阅读文本:
# # #

一点一滴看故乡1200字
奶奶有四个孩子,三男一女,父亲排行老三。事实上,那边的长辈于我来说是非常陌生的。
记忆中,一大家子人从我三岁后就再也没有聚在一起过了。而在那之前,印象中最深的是老家的屋子,那里带走了一个人,留下了一个人,还离开了许多人。
大家最后一次聚在一起,似乎是在我两岁那年。那一次,所有人都聚在了老家的屋子里,堂屋里有一只漂亮的彩色塑料板凳,我和大我几个月的表姐都很喜欢,结果抢了起来。最后那只板凳还是到了我手中,这只是因为爷爷对表姐说:“你是姐姐,应该让着妹妹。”然后小姑走过来,抱走了表姐。那时候,爷爷的笑那么温暖,那么慈祥,可记忆中他的脸却越发地模糊,直到变成了老家堂屋正上方的一张黑白照片,这才清晰了起来。照片中的他依然笑得那么温暖,那么慈祥,只是再也照耀不了我的生活。他在我生活中出现得太过短暂以至于到他离世,我都不知道他的年龄,甚至除了他的姓以外,一无所知。他被死神带走那年,我三岁不到,对于死亡毫无概念,只是依稀从大人们口中得知了一个新名词:癌症。

# # #

提取条目:
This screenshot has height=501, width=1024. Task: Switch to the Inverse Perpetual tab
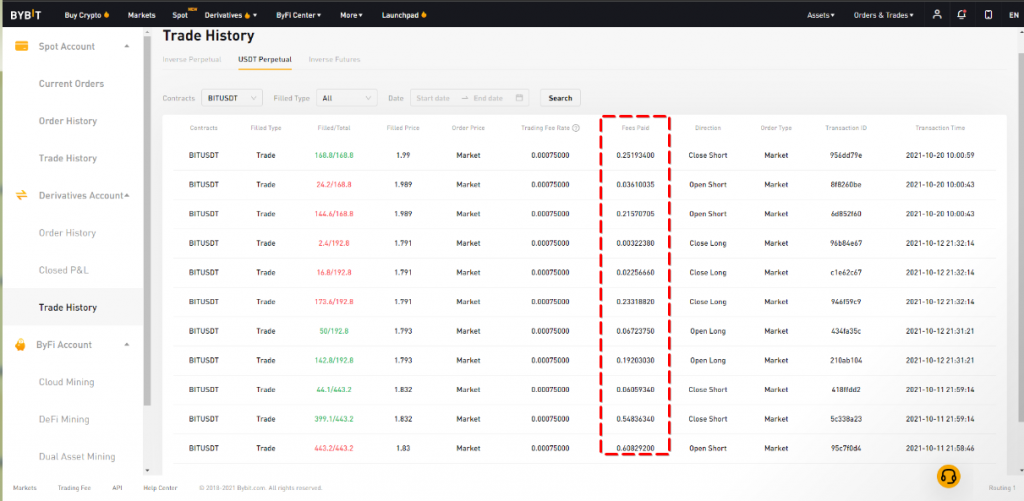(194, 60)
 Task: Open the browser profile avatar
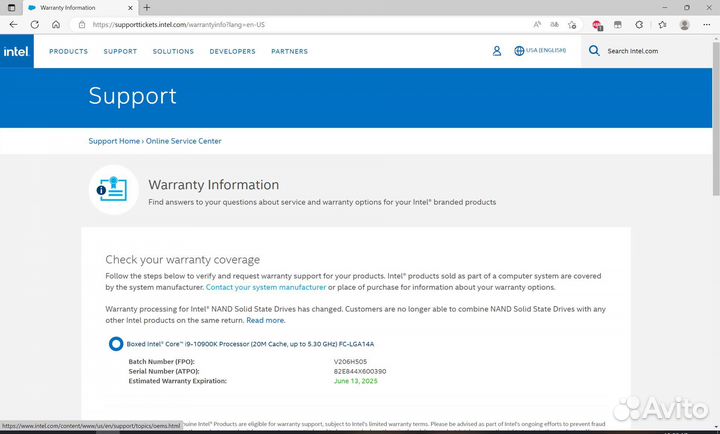(x=685, y=24)
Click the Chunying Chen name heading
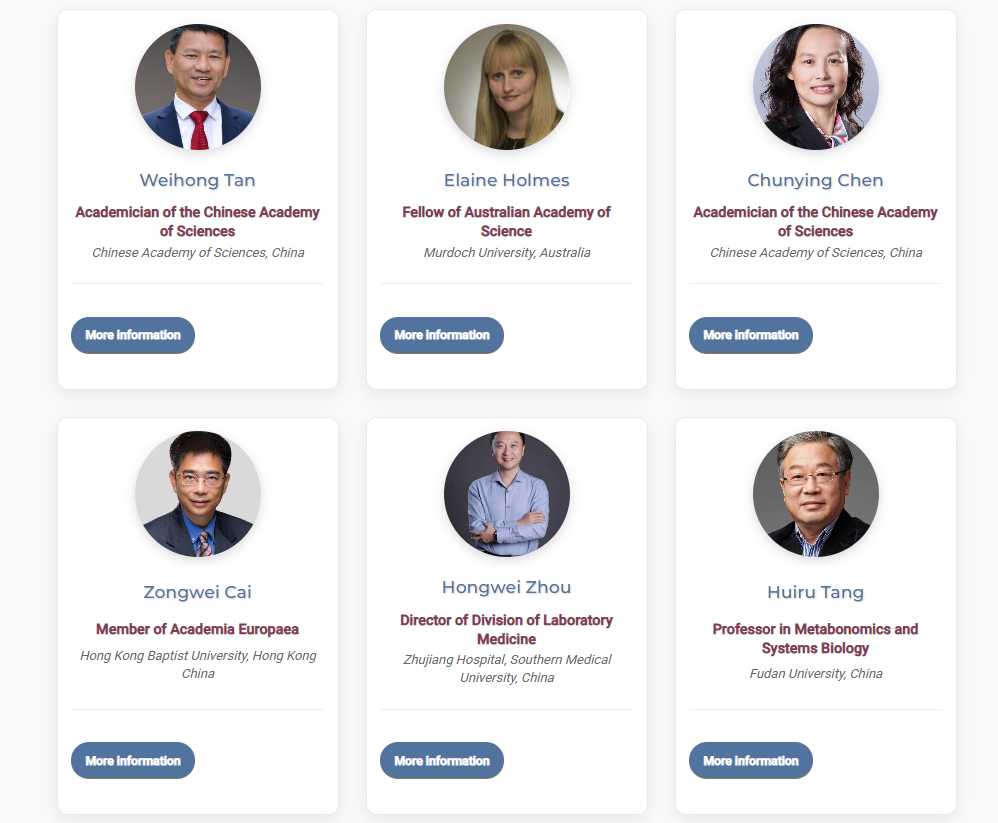The height and width of the screenshot is (823, 998). click(816, 180)
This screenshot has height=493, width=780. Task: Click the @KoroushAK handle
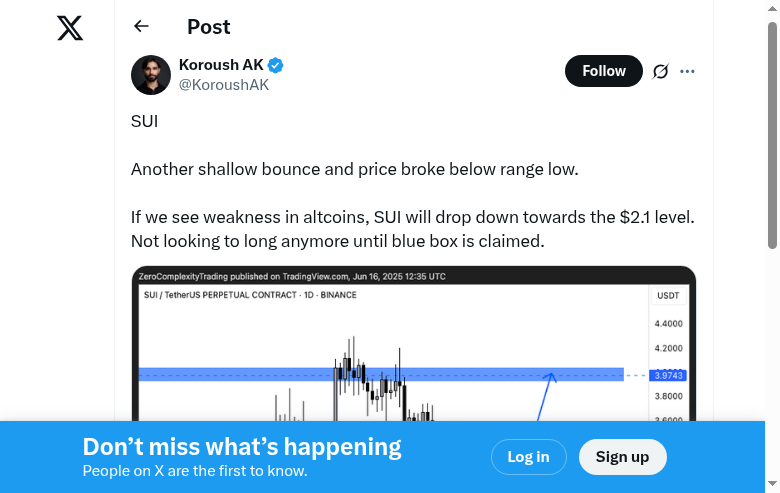click(223, 85)
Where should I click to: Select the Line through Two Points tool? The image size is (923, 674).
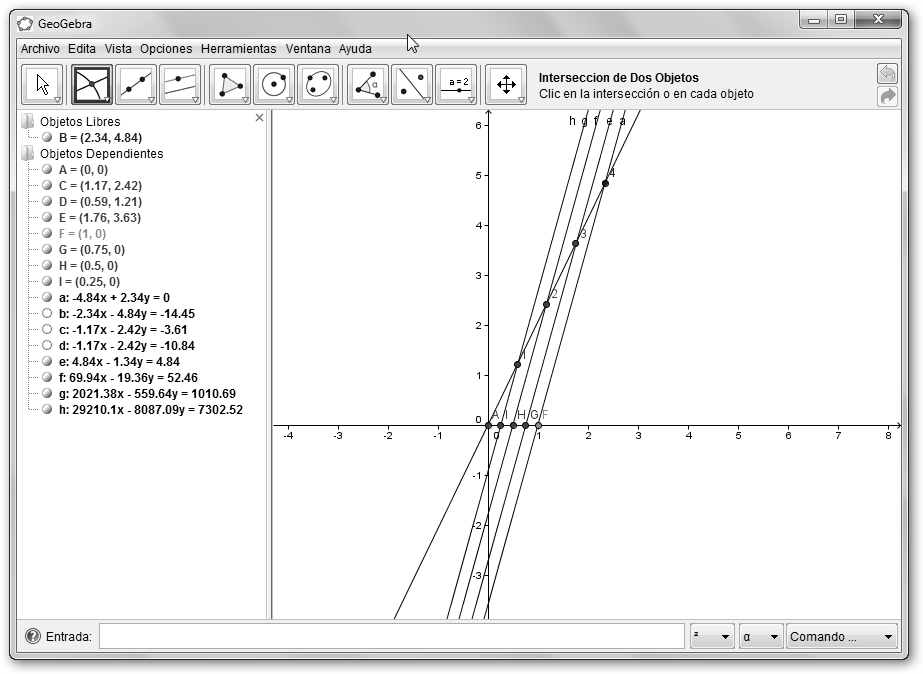click(x=136, y=85)
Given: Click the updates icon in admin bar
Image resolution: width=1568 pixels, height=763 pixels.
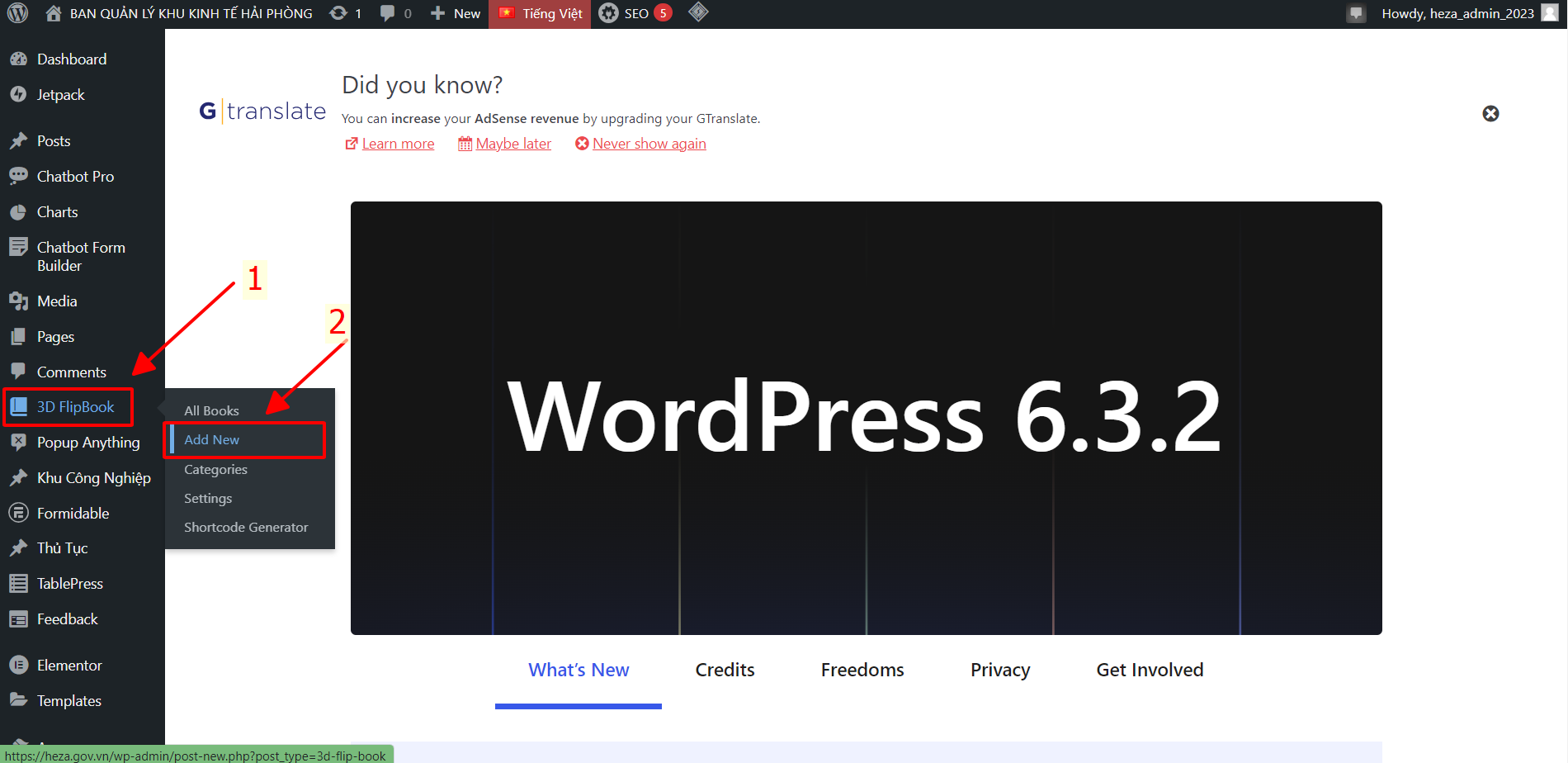Looking at the screenshot, I should point(345,13).
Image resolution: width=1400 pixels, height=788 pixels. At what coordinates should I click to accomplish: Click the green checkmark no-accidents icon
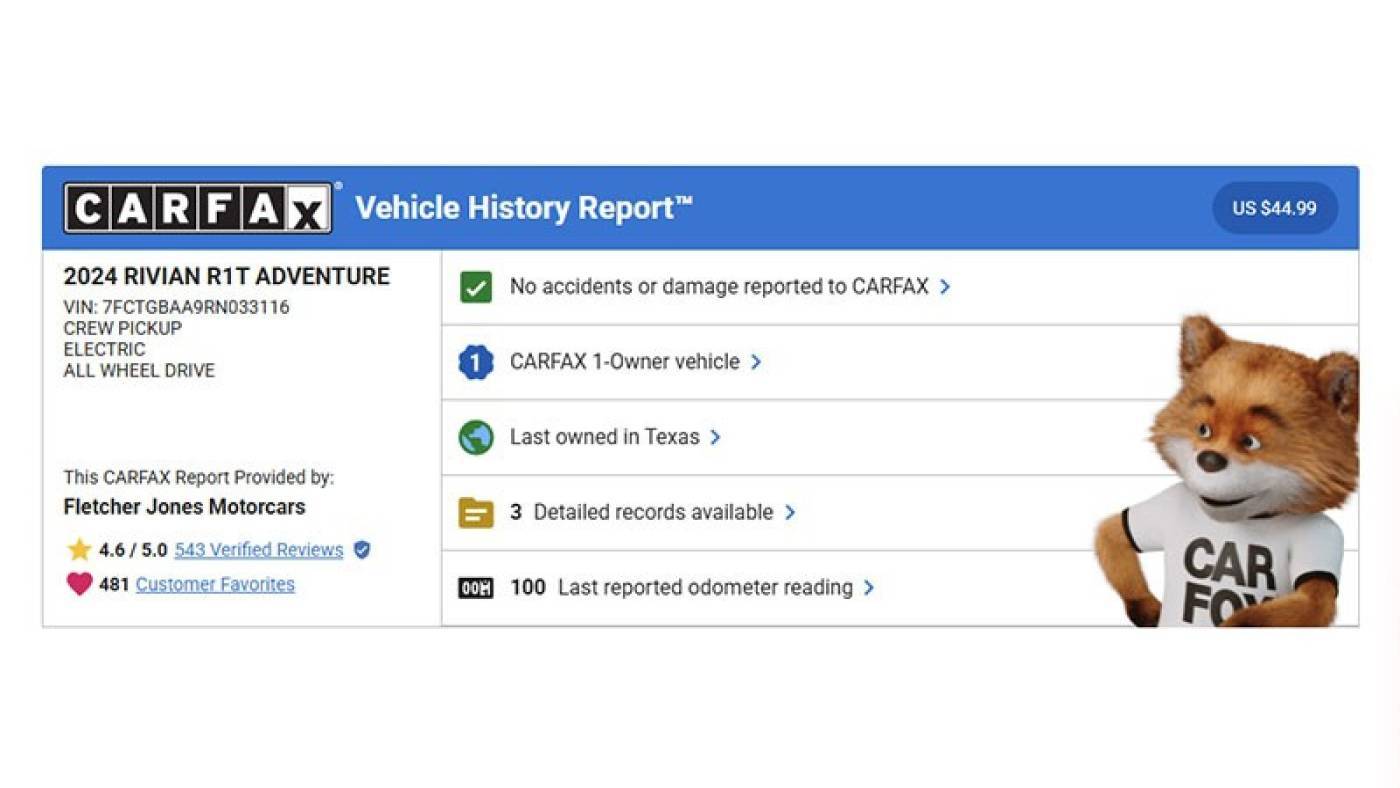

# # #

作业要求:
1) 在这篇写故乡的散文里，奶奶一共有几个孩子？
2) 请接着这篇写故乡的散文最后一句往下续写。
上面的条目来自另一个来源。

参考答案:
1) 四个，三男一女。

2)
爷爷去世不久后,大伯不知道在忙什么,大妈出去打工了,很少回家,二伯一家去了外地打拼,父亲一直在城里工作,小姑虽然在老家,但与奶奶之间的距离却是隔了一重山。于是,那座房子,便成了一座孤城,剩下奶奶等着一个不能等待的人。
即便如此,在我八岁之前,那里还是有孩子的欢笑,奶奶的生活也因此而充实。
四岁过后的每次长假,父母都会把我送回老家。每次去,我都能够找到游戏玩。那时候,堂哥还在老家读书,老屋后面的那些瓦房也没有拆,小姑一家没有去外地,院子里的花椒树还长满了刺。那时候的老家,一切都是那么的明媚,仿佛阳光从来就不曾在那片天空下失去。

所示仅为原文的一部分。